Inside the Kyiv Zoo, staff are trying to keep one room at 17°C.

That room belongs to Toni, Ukraine’s only gorilla.

At 52, Toni is old by western gorilla standards. He has lived at the zoo for a quarter of a century. Since Gorillas are native to the lowlands of central Africa, they are not built for Ukrainian winters.

When the power goes out, the heating stops. Within three or four hours, the temperature drops sharply. The zoo has to adapt to keep Toni alive.

Generators hum when fuel is available, and wood-burning stoves are fed through the night with logs gathered from the zoo’s own grounds. A barrel-shaped convection heater pushes warm air into Toni’s enclosure while staff rotate in shifts to monitor the temperature. Electricians, keepers, and kitchen workers move in and out, with twenty to forty employees on duty at any given time.

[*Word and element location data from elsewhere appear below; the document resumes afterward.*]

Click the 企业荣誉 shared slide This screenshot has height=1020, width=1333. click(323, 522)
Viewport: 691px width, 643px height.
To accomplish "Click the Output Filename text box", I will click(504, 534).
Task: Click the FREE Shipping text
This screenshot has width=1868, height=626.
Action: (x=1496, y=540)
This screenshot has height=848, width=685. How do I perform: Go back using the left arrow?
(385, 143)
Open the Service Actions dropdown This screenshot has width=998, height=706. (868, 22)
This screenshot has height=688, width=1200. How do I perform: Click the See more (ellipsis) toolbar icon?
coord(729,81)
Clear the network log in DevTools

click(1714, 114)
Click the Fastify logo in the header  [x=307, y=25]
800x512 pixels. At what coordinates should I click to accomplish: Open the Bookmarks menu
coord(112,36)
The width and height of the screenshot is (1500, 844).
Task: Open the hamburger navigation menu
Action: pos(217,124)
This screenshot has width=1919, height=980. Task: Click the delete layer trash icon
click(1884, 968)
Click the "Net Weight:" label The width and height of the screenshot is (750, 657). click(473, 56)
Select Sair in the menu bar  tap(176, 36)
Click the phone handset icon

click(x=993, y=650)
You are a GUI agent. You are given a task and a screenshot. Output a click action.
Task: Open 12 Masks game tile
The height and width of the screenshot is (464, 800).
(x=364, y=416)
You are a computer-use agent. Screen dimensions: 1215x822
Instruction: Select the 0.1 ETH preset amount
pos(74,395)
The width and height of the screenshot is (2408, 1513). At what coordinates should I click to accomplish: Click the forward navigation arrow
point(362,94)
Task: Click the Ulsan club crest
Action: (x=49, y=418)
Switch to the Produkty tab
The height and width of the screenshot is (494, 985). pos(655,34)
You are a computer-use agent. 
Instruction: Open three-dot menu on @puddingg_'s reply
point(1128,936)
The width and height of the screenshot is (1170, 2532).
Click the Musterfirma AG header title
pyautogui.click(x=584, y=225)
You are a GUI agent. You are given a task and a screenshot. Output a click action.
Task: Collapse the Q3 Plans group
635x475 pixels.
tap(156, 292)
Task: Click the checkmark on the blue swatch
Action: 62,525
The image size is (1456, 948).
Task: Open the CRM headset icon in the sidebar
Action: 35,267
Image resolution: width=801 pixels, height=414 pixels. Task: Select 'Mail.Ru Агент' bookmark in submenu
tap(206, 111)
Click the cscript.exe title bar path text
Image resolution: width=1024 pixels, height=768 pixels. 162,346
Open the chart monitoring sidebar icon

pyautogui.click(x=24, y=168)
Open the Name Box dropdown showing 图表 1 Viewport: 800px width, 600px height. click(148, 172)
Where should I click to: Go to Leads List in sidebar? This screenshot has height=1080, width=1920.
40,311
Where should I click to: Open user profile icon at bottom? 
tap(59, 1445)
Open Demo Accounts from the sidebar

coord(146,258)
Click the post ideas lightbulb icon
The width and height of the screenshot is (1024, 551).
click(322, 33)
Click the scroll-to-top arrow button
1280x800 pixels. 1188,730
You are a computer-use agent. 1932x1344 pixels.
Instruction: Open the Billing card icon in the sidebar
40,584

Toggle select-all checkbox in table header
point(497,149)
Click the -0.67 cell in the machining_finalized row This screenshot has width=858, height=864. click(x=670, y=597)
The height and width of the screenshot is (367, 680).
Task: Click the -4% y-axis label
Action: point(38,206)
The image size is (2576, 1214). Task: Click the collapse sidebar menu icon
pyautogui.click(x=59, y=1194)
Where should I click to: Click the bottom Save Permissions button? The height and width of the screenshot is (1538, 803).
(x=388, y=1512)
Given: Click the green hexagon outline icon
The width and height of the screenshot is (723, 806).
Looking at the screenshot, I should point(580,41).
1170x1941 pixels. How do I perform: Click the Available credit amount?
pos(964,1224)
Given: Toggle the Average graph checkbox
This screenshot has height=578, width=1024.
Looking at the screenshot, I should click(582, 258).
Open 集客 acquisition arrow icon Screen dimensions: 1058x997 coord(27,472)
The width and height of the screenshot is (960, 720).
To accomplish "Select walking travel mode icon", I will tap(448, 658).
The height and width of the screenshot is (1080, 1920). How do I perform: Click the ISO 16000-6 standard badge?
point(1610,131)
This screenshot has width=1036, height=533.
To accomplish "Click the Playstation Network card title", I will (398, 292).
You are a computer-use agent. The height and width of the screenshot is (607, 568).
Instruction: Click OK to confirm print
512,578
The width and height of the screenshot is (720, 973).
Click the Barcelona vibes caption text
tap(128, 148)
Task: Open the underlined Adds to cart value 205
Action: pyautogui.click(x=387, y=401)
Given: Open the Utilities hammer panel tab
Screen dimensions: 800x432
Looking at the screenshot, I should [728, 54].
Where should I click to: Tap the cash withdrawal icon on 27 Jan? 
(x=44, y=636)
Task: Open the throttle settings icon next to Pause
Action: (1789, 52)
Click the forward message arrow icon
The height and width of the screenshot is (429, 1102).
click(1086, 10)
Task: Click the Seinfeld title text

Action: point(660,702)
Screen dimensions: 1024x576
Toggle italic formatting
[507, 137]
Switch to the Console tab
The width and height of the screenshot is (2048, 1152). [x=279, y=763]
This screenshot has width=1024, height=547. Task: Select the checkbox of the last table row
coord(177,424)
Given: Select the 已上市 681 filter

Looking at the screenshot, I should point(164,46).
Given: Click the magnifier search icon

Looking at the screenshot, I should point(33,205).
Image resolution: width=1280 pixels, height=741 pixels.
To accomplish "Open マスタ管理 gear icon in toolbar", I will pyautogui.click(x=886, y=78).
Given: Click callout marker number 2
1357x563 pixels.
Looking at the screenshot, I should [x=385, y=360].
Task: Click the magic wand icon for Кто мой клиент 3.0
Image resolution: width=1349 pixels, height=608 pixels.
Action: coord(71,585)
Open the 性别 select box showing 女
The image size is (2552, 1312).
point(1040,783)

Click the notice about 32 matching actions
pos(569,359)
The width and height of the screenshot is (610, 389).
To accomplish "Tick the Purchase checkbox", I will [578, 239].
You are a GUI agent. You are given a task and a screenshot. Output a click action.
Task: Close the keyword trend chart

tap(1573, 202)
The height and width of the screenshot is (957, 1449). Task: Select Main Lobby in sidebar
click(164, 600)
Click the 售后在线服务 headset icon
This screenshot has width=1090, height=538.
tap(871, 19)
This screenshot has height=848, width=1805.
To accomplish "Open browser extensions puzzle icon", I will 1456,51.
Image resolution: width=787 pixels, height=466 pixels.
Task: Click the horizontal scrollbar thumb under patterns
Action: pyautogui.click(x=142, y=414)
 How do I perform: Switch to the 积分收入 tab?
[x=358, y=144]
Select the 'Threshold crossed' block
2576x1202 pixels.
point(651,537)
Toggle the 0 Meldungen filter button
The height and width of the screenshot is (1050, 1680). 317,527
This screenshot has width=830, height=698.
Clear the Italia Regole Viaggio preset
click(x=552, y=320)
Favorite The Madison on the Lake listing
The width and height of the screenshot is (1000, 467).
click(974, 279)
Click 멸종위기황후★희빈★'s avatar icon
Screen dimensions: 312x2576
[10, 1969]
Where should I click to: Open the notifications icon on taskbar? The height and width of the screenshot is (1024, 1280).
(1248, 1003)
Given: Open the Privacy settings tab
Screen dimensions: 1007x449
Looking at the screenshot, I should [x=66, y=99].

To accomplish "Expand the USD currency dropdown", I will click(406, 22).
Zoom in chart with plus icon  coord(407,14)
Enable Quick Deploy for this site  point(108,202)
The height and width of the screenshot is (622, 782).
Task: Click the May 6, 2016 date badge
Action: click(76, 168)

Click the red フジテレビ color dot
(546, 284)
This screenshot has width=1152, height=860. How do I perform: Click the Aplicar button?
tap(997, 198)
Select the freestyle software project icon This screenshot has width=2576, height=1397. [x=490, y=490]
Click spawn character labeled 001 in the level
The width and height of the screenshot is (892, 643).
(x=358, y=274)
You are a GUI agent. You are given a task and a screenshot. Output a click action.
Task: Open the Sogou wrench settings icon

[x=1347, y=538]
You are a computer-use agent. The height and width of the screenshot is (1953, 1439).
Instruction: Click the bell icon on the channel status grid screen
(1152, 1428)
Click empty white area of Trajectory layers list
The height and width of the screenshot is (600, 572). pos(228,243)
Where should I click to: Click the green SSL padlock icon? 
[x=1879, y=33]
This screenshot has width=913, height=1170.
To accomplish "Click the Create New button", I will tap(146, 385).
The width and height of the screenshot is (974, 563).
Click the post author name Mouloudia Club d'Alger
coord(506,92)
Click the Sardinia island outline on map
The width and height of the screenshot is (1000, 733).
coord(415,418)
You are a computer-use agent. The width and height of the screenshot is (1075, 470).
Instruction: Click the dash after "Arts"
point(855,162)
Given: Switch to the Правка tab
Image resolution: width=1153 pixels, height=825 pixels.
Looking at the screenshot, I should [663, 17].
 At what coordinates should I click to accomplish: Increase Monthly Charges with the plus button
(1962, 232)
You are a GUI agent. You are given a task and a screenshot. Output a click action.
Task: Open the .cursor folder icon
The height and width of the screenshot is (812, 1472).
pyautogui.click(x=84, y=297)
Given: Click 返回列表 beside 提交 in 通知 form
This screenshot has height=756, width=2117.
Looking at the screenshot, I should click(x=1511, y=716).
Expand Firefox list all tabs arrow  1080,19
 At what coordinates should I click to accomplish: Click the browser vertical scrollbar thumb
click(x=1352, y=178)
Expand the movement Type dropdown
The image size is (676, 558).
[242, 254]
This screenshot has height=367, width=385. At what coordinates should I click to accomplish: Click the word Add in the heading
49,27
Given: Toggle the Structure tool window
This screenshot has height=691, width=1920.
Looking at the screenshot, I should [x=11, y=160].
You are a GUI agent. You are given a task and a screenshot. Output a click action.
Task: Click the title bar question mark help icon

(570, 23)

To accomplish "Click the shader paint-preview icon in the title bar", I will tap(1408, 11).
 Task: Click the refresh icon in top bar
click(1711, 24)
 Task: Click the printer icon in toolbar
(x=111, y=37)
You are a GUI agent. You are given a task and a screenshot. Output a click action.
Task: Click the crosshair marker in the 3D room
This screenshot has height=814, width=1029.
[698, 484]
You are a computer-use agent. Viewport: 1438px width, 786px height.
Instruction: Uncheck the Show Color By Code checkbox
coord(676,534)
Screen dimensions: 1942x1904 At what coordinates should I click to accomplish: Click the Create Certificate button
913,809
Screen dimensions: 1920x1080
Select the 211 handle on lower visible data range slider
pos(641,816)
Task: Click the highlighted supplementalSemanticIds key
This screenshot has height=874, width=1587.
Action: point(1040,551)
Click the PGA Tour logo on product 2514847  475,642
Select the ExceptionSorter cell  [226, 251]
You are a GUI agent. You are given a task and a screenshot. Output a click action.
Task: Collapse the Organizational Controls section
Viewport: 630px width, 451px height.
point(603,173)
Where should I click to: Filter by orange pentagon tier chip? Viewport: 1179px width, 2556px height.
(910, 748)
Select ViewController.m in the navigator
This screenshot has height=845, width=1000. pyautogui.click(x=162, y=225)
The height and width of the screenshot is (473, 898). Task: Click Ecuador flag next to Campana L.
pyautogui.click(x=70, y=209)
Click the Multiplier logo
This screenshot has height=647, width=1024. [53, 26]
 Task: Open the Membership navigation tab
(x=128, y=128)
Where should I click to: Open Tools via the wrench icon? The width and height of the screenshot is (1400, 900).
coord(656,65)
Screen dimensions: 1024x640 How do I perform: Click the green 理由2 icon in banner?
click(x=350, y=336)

War and a zoo are not compatible. The zoo’s director explains that the mission is simple: keep the war outside the fence.

But the war does not stay outside.

Explosions have shattered glass panels near the terrarium. A crocodile and a turtle were injured by flying shards. A deer’s jaw was broken and Sections half of the zoo’s glass is already gone.

And still, the stoves burn.

Creator: GLEB GARANICH. Credit: REUTERS

There is something easy about feeling empathy for a gorilla. Toni lies on his back and watches television. Children stand in front of the enclosure, looking up in silence. Soldiers recently released from Russian prisons visit as part of rehabilitation programs.

Toni is not a symbol by choice, but he has become one.

His vulnerability makes something visible. War does not only affect soldiers and infrastructure. It seeps into kitchens, into classrooms, into enclosures that were meant to be safe. It turns temperature into a matter of survival.

When staff choose to gather wood at midnight so that a 52-year-old gorilla can stay warm, they are asserting something simple: even in war, care continues.

In extreme conditions, what we choose to protect says something about who we are.